(For after all these things do the Gentiles seek:) for your heavenly Father knows that you have need of all these things.
All Commentaries on Matthew 6:32 Go To Matthew 6
John Chrysostom
AD 407
He does not however stop at the rebuke, but having by this reproved and roused them, and shamed them with all strength of expression, by another argument He also comforts them, saying, For your Heavenly Father knows that you have need of all these things. He said not, God knows, but, your Father knows; to lead them to a greater hope. For if He be a Father, and such a Father, He will not surely be able to overlook His children in extremity of evils; seeing that not even men, being fathers, bear to do so.
And He adds along with this yet another argument. Of what kind then is it? That you have need of them. What He says is like this. What! Are these things superfluous, that He should disregard them? Yet not even in superfluities did He show Himself wanting in regard, in the instance of the grass: but now are these things even necessary. So that what you consider a cause for your being anxious, this I say is sufficient to draw you from such anxiety. I mean, if you say, Therefore I must needs take thought, because they are necessary; on the contrary, I say, Nay, for this self-same reason take no thought, because they are necessary. Since were they superfluities, not even then ought we to despair, but to feel confident about the supply of them; but now that they are necessary, we must no longer be in doubt. For what kind of father is he, who can endure to fail in supplying to his children even necessaries? So that for this cause again God will most surely bestow them.

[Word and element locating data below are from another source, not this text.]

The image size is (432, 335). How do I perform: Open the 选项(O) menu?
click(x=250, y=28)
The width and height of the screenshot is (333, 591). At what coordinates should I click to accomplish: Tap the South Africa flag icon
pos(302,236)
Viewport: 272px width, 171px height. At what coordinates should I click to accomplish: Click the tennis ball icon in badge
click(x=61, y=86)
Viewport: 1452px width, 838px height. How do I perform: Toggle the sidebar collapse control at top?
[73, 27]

For indeed He is the artificer of our nature, and He knows perfectly the wants thereof. So that neither can you say, He is indeed our Father, and the things we seek are necessary, but He knows not that we stand in need of them. For He that knows our nature itself, and was the framer of it, and formed it such as it is; evidently He knows its need also better than thou, who art placed in want of them: it having been by His decree, that our nature is in such need. He will not therefore oppose Himself to what He has willed, first subjecting it of necessity to so great want, and on the other hand again depriving it of what it wants, and of absolute necessaries.

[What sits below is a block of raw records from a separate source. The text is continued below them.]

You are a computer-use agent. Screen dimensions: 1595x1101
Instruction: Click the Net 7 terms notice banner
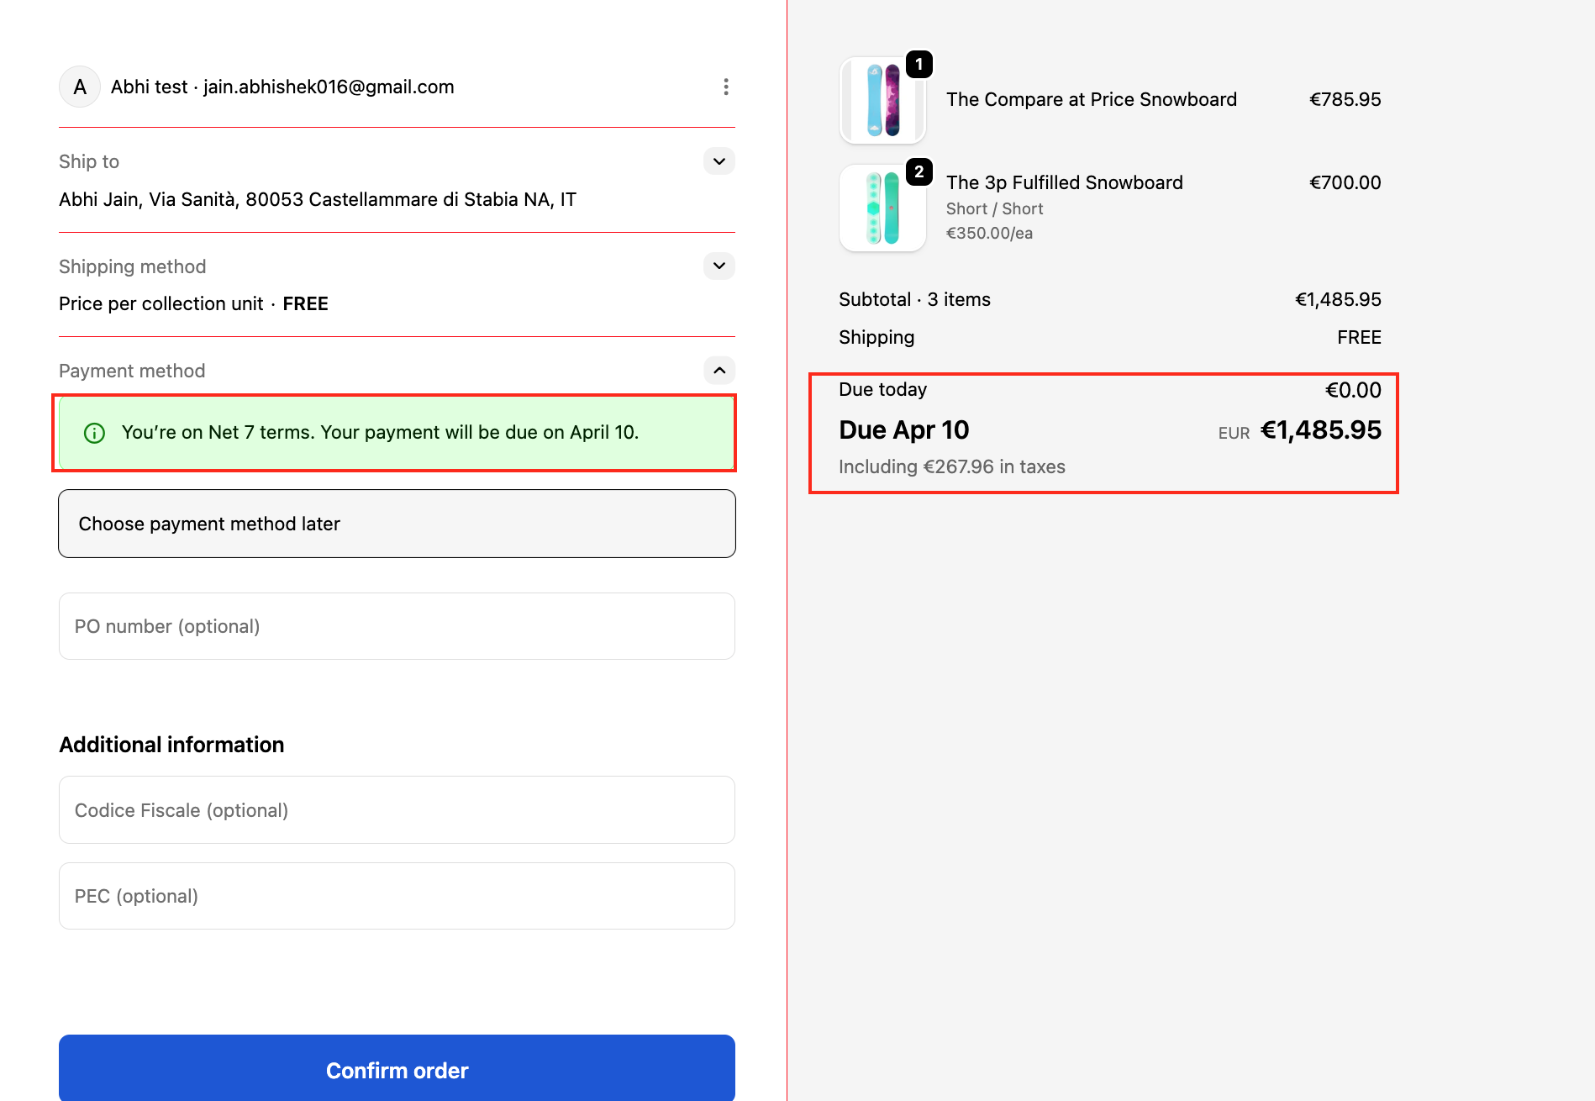[x=395, y=433]
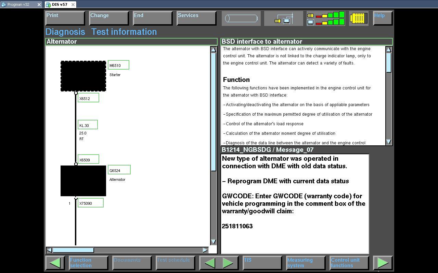Click the far-left green back arrow button
This screenshot has width=438, height=273.
pyautogui.click(x=55, y=263)
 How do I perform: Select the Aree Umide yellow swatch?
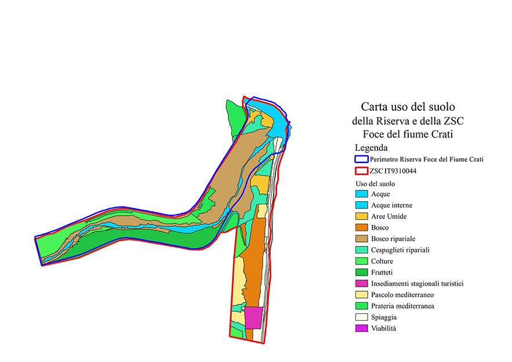(x=361, y=216)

Let us not therefore be anxious, for we shall gain nothing by it, but tormenting ourselves. For whereas He gives both when we take thought, and when we do not, and more of the two, when we do not; what do you gain by your anxiety, but to exact of yourself a superfluous penalty? Since one on the point of going to a plentiful feast, will not surely permit himself to take thought for food; nor is he that is walking to a fountain anxious about drink. Therefore seeing we have a supply more copious than either any fountain, or innumerable banquets made ready, the providence of God; let us not be beggars, nor little minded.